Parser in python3 does not take delimiter values f

2019-05-10 10:43发布

问题:

I have written a simple script as an advanced tool for my awk/sed requirements. In the script I compare two files on basis of values from one column of the query file and then extract whole entries from the master file. The script allows you to enter the values for columns and delimiters for each file.

The problem is that the 'delimiter' options are not recognized by script when given from command line.

Here is my code (partial):

##- - - - - - - -- - - - - - Arguments - - - - - - - - - - - - - -##
parser = argparse.ArgumentParser()

## Command line options
parser.add_argument("-m",  "--master",     dest="master", help="master file")
parser.add_argument("-q",  "--query",      dest="query",  help="queries to be extracted")
parser.add_argument("-d",  "--delimiter",  dest="delimiter",  default='\t', help="delimiter in master")
parser.add_argument("-p",  "--position",   dest="position",   default='1',  help="position/column of value in master")
parser.add_argument("-d2", "--delimiter2", dest="delimiter2", default='\t', help="delimiter in query")
parser.add_argument("-p2", "--position2",  dest="position2",  default='1',  help="position/column of value in query")
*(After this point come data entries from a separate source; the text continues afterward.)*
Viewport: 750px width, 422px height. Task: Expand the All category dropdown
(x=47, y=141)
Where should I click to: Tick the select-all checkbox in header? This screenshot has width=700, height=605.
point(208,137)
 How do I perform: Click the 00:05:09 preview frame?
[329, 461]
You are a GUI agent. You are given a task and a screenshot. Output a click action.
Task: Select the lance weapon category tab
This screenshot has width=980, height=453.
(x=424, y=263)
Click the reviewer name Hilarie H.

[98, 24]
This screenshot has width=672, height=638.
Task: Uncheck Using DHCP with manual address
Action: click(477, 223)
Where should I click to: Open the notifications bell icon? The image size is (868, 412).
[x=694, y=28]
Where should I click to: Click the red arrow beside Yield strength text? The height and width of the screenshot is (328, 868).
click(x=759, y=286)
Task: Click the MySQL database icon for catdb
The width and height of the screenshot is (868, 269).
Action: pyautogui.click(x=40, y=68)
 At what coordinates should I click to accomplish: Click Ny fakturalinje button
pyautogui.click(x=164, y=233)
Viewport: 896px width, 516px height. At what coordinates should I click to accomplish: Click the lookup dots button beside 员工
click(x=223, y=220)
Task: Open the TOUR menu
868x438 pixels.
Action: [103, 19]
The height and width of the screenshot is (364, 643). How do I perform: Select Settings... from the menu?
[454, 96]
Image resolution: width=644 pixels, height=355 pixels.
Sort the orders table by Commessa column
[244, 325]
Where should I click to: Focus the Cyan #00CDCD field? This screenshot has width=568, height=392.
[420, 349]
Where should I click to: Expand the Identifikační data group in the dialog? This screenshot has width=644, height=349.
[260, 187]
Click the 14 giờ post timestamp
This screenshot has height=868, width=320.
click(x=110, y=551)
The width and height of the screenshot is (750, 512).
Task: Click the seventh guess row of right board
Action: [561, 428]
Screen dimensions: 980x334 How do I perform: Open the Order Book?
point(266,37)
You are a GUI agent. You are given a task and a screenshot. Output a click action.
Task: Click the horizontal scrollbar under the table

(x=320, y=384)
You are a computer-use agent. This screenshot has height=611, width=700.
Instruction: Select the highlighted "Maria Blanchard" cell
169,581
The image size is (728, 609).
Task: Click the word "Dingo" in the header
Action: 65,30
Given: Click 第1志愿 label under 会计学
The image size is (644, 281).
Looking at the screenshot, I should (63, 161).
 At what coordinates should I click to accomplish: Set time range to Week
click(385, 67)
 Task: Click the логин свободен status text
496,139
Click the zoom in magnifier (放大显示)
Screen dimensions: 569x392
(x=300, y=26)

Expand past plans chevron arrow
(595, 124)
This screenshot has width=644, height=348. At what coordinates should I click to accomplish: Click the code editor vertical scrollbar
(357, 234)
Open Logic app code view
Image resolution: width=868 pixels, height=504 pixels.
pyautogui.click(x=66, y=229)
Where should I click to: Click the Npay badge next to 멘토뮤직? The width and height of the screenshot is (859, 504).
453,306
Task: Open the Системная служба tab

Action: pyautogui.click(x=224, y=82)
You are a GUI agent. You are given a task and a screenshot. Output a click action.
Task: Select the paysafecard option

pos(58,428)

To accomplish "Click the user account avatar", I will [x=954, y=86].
args = parser.parse_args()

def Extractor(master, query):

    out_file = ('%s_matched_%s' % (query,master))
    fh_out = open(out_file, 'w')

    query_set = () ## To unique query set
    for i in query:
        key = i.split('args.delimiter2')[int(args.position2)] ## Key is the value on which matching will be done
        query_set.add(key)

So as you see, I take options for the 'query file' delimiter from the command line and use them in the script via argparse, but that does not work. It only works if I explicitly mention the delimiter in the script like:

key = i.split('\t')[args.position2] ## Key is the value on which matching will be done

The command line option I give is:

$ py3 ExtractHeaders_v01.py -m ABC.csv -q XYZ.list -d2 \t -d , -p 1 -p2 0

where

  • ABC.csv is the master file from which to extract entries.
    • The second column will be used for matching (-p 1)
    • Its delimiter is comma (-d ,)
  • XYZ.list is the query file.
    • The first column will be used for matching (-p2 0)
    • Its delimiter is tab (-d2 \t)

Please help me understand why the delimiters are not used by script when given from the command line.

回答1:

You can also pass the Tab character in a *nix shell (bash for example) by pressing Ctrl+V followed by Tab enclosed in quotes (single or double), i.e. type " Ctrl+V Tab ".



回答2:

Your shell is interpreting the \t in your command line and what's getting passed to Python is, most likely, a single t. Try \\t or '\t' to get the literal two-character escape sequence into the argv. Then you'll need to unescape this string in Python:

delimiter = delimiter.decode("string-escape")